Exercise:
Copy the following records line for line, without changing anything.

(Collected data entries)
┏━━

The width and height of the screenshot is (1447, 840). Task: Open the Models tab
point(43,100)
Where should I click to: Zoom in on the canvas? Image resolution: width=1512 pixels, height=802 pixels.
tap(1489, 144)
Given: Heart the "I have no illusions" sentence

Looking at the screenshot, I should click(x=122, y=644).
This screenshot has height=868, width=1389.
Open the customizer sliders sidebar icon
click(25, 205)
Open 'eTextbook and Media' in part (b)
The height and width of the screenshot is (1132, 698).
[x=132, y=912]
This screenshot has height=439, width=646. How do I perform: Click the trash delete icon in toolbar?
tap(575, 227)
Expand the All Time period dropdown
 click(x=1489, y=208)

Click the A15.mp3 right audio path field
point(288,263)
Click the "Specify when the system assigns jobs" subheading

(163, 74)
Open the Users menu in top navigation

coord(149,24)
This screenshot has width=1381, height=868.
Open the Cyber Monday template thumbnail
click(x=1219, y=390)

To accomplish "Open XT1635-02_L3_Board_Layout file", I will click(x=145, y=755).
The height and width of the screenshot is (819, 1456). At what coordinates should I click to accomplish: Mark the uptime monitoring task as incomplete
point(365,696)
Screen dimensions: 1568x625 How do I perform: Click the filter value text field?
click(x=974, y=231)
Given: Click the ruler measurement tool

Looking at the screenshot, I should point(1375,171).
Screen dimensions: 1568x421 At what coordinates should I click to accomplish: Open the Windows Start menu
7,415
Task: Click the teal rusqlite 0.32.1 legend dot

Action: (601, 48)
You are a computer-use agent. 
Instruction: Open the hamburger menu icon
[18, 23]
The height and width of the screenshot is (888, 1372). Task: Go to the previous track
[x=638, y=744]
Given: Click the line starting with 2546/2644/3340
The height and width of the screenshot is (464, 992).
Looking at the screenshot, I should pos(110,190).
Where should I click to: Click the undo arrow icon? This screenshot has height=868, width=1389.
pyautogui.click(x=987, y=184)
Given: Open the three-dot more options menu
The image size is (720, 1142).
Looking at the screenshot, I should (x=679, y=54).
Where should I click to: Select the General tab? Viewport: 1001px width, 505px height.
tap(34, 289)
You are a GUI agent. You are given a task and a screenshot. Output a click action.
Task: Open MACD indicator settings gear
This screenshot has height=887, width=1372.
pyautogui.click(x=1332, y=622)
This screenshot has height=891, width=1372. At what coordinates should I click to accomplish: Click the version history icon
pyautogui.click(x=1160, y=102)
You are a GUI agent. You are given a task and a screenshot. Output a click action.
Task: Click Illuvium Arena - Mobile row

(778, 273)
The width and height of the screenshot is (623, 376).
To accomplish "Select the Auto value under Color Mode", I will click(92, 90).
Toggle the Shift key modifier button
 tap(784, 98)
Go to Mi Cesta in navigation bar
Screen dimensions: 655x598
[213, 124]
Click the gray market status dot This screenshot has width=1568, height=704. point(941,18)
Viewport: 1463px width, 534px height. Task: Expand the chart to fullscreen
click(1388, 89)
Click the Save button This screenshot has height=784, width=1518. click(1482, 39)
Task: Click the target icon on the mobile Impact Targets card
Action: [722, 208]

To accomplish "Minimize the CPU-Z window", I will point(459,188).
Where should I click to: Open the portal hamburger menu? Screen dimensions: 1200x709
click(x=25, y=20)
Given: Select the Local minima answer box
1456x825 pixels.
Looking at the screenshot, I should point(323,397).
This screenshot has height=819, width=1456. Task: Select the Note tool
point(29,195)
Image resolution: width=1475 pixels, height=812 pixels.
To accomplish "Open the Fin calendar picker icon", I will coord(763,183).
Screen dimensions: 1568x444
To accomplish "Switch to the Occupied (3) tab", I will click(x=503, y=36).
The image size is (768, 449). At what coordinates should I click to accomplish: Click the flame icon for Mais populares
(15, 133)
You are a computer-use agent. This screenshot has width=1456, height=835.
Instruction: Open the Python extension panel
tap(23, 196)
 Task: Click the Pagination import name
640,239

┗━━

Result:
The width and height of the screenshot is (1447, 840). Task: Open the Models tab
point(43,100)
Where should I click to: Zoom in on the canvas? Image resolution: width=1512 pixels, height=802 pixels.
tap(1489, 144)
Given: Heart the "I have no illusions" sentence

Looking at the screenshot, I should click(x=122, y=644).
This screenshot has height=868, width=1389.
Open the customizer sliders sidebar icon
click(25, 205)
Open 'eTextbook and Media' in part (b)
The height and width of the screenshot is (1132, 698).
[x=132, y=912]
This screenshot has height=439, width=646. How do I perform: Click the trash delete icon in toolbar?
tap(575, 227)
Expand the All Time period dropdown
 click(x=1489, y=208)

Click the A15.mp3 right audio path field
point(288,263)
Click the "Specify when the system assigns jobs" subheading

(163, 74)
Open the Users menu in top navigation

coord(149,24)
This screenshot has width=1381, height=868.
Open the Cyber Monday template thumbnail
click(x=1219, y=390)

To accomplish "Open XT1635-02_L3_Board_Layout file", I will click(x=145, y=755).
The height and width of the screenshot is (819, 1456). At what coordinates should I click to accomplish: Mark the uptime monitoring task as incomplete
point(365,696)
Screen dimensions: 1568x625 How do I perform: Click the filter value text field?
click(x=974, y=231)
Given: Click the ruler measurement tool

Looking at the screenshot, I should point(1375,171).
Screen dimensions: 1568x421 At what coordinates should I click to accomplish: Open the Windows Start menu
7,415
Task: Click the teal rusqlite 0.32.1 legend dot

Action: (601, 48)
You are a computer-use agent. 
Instruction: Open the hamburger menu icon
[18, 23]
The height and width of the screenshot is (888, 1372). Task: Go to the previous track
[x=638, y=744]
Given: Click the line starting with 2546/2644/3340
The height and width of the screenshot is (464, 992).
Looking at the screenshot, I should pos(110,190).
Where should I click to: Click the undo arrow icon? This screenshot has height=868, width=1389.
pyautogui.click(x=987, y=184)
Given: Open the three-dot more options menu
The image size is (720, 1142).
Looking at the screenshot, I should (x=679, y=54).
Where should I click to: Select the General tab? Viewport: 1001px width, 505px height.
tap(34, 289)
You are a GUI agent. You are given a task and a screenshot. Output a click action.
Task: Open MACD indicator settings gear
This screenshot has height=887, width=1372.
pyautogui.click(x=1332, y=622)
This screenshot has height=891, width=1372. At what coordinates should I click to accomplish: Click the version history icon
pyautogui.click(x=1160, y=102)
You are a GUI agent. You are given a task and a screenshot. Output a click action.
Task: Click Illuvium Arena - Mobile row

(778, 273)
The width and height of the screenshot is (623, 376).
To accomplish "Select the Auto value under Color Mode", I will click(92, 90).
Toggle the Shift key modifier button
 tap(784, 98)
Go to Mi Cesta in navigation bar
Screen dimensions: 655x598
[213, 124]
Click the gray market status dot This screenshot has width=1568, height=704. point(941,18)
Viewport: 1463px width, 534px height. Task: Expand the chart to fullscreen
click(1388, 89)
Click the Save button This screenshot has height=784, width=1518. click(1482, 39)
Task: Click the target icon on the mobile Impact Targets card
Action: [722, 208]

To accomplish "Minimize the CPU-Z window", I will point(459,188).
Where should I click to: Open the portal hamburger menu? Screen dimensions: 1200x709
click(x=25, y=20)
Given: Select the Local minima answer box
1456x825 pixels.
Looking at the screenshot, I should point(323,397).
This screenshot has height=819, width=1456. Task: Select the Note tool
point(29,195)
Image resolution: width=1475 pixels, height=812 pixels.
To accomplish "Open the Fin calendar picker icon", I will coord(763,183).
Screen dimensions: 1568x444
To accomplish "Switch to the Occupied (3) tab", I will click(x=503, y=36).
The image size is (768, 449). At what coordinates should I click to accomplish: Click the flame icon for Mais populares
(15, 133)
You are a computer-use agent. This screenshot has width=1456, height=835.
Instruction: Open the Python extension panel
tap(23, 196)
 Task: Click the Pagination import name
640,239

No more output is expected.